__TASK__
In the records below, find the line that holds "You are a computer-use". Restate it and every later line exactly, stopping at the end and skipping pictures.

Data entries
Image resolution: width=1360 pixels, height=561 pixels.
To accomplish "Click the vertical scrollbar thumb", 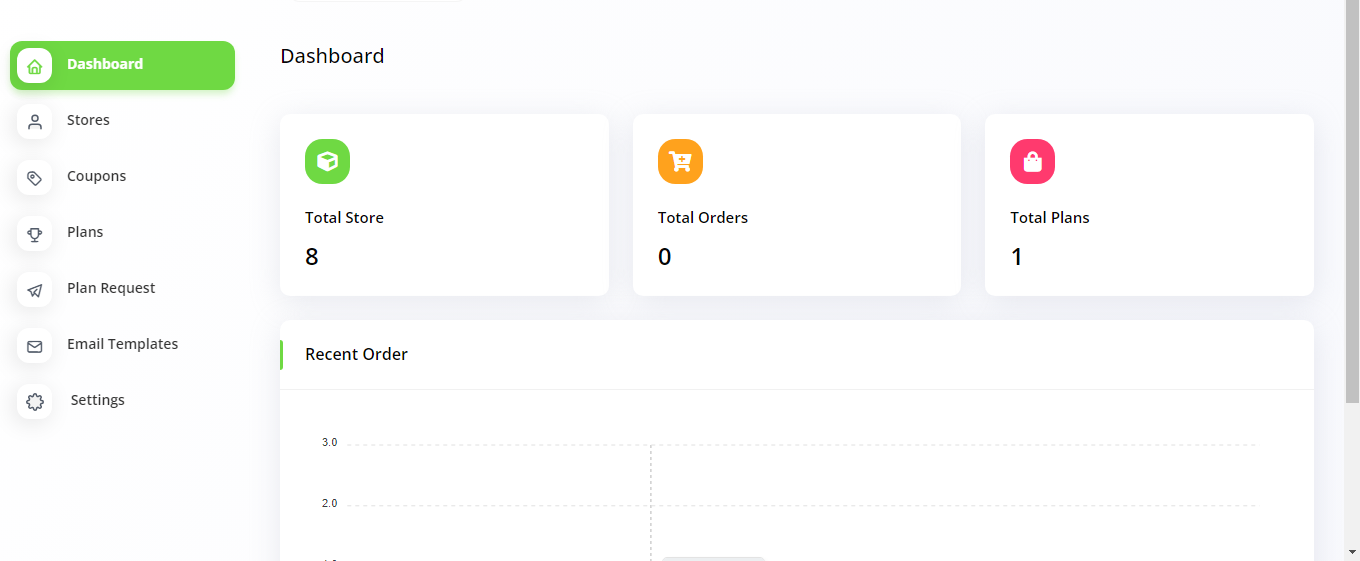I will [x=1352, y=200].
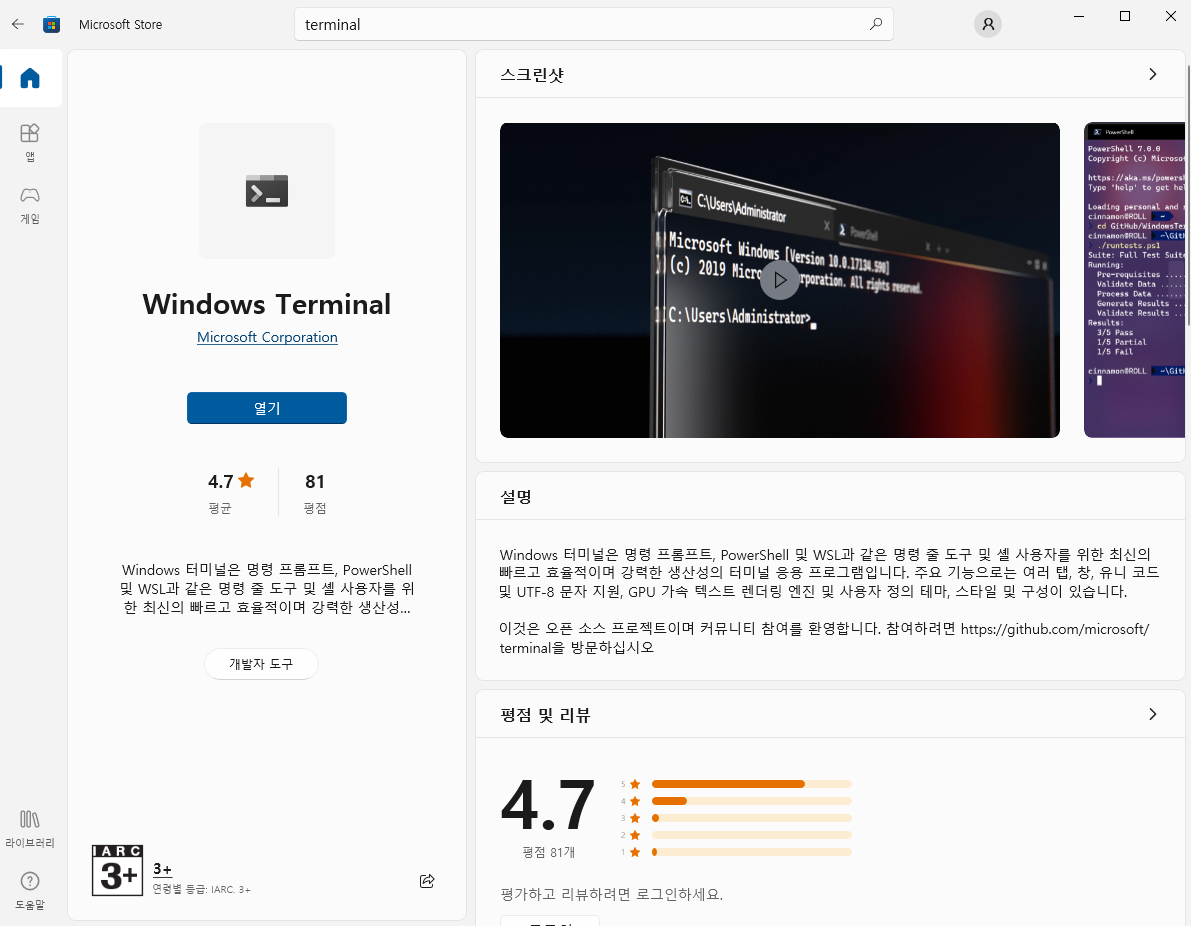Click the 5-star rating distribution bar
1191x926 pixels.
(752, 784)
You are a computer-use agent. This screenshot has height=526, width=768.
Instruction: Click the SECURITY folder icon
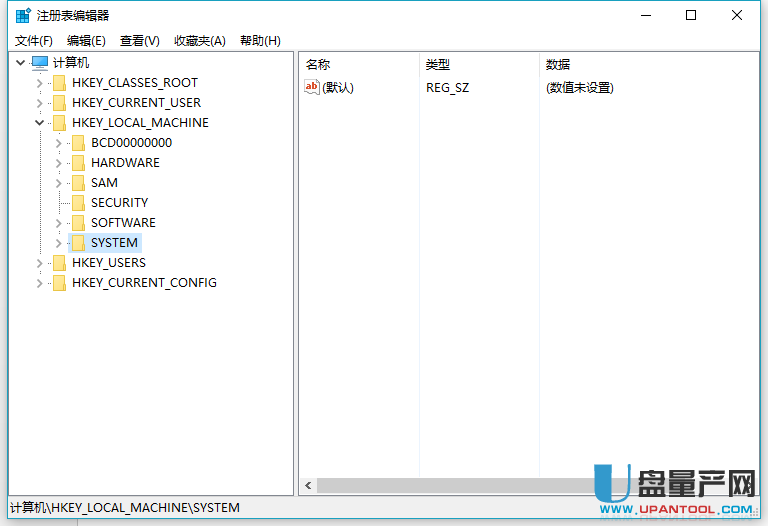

__ANSWER TO THIS EXERCISE__
You are a computer-use agent. This screenshot has height=526, width=768.
Instruction: Click the SECURITY folder icon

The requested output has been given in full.